JoAnn Kelly said she would like leaders from Southwest Gas Corp. and Sierra Pacific Power Co. to meet with her staff and consultants to discuss both the supply and transport of gas to meet Nevada's growing needs.
"There are staff concerns the supply basins of natural gas our two companies are drawing from are flattening out," said Kelly on Friday. "After 2010, what is our strategy as far as supply and how are you bringing it into our state?"
She said Northern Nevada's gas comes primarily from Canada but that country is using more and more of the gas to help coax crude oil from the ground. And, she said, California's needs for that gas are growing as well.
The southern part of the state, she said, gets its gas entirely from wells in the Southwestern states.

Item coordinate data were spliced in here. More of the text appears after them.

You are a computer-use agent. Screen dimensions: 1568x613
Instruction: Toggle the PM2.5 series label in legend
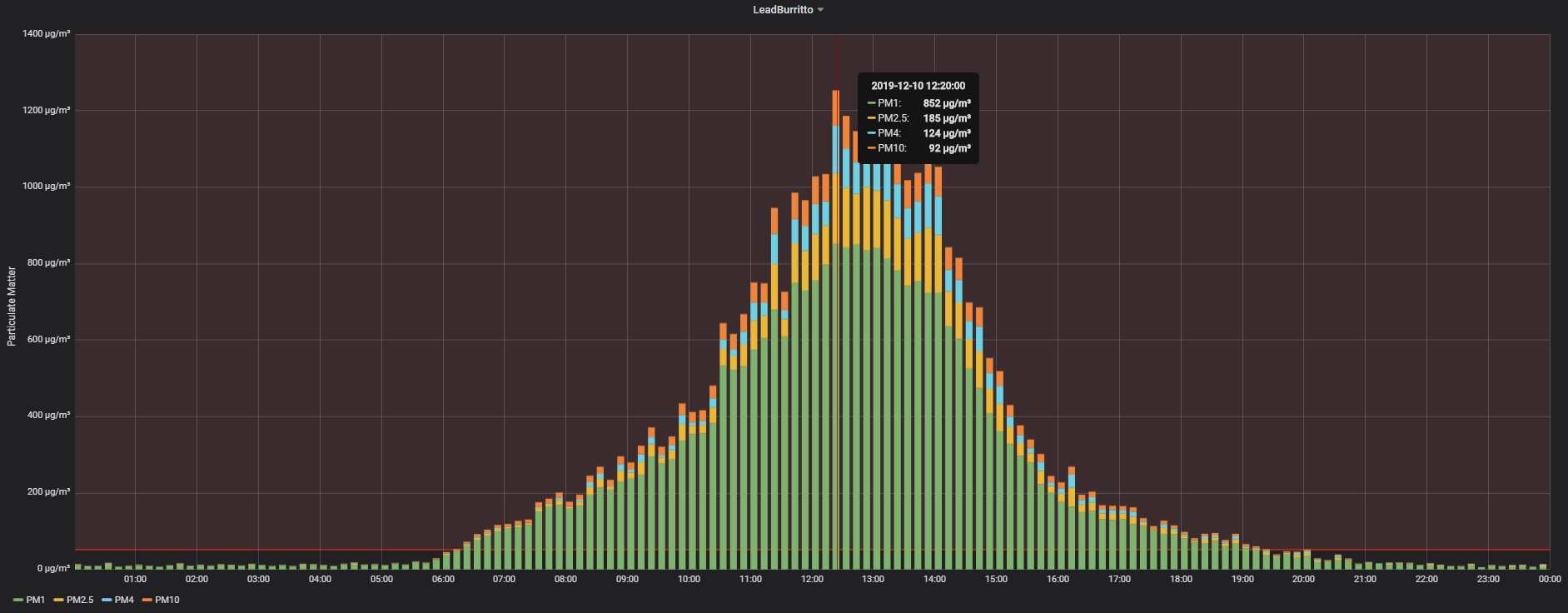(80, 600)
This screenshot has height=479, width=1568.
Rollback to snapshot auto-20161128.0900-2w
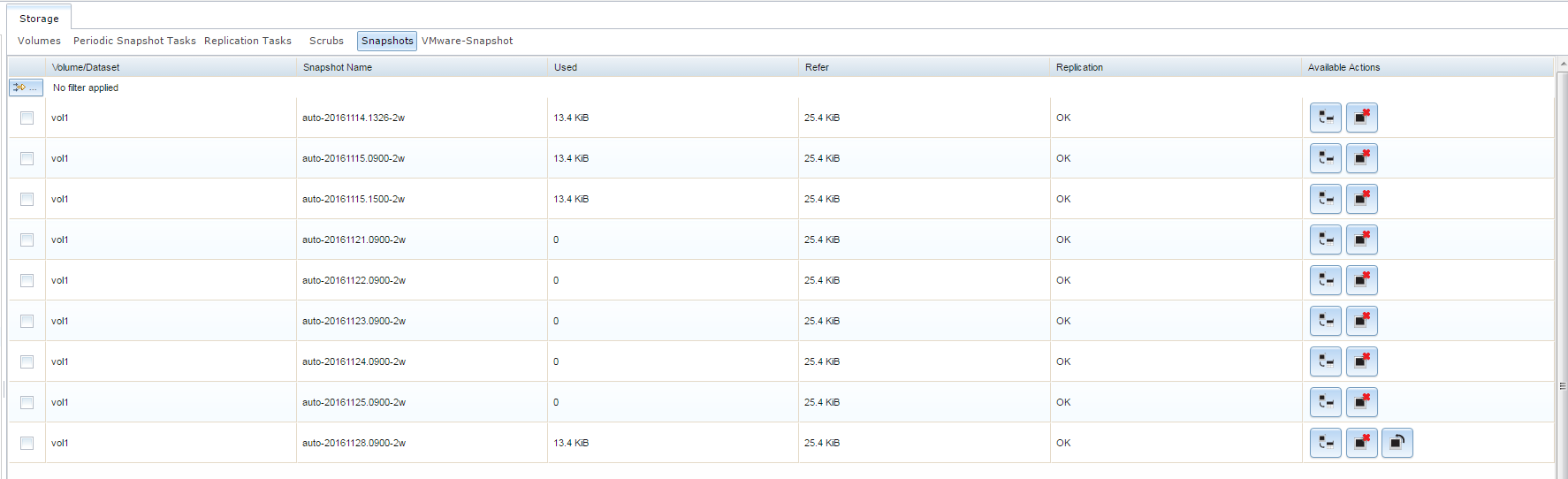(x=1397, y=443)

Both north and south, she said, rely heavily on gas not only for residential and commercial heating but to generate electric power.
Southern Nevada, she said, uses gas to generate all but 18 percent of its electric power and, when Sierra Pacific fires up its new generator at Tracy, the north will be getting more than half its electricity from natural gas.
That demand, she said, drives up the cost to the residential consumer.
Kelly said with the demand especially in California growing, Nevada needs to start thinking about how to ensure an adequate supply and, hopefully, reasonable prices, now.
"We need to look down the road at how much California is going to take," she said. "And we need to address issues of transportation as demand continues to increase."
The September meeting, she said, will set the agenda for future meetings on the subject, which she said she anticipates will be held quarterly.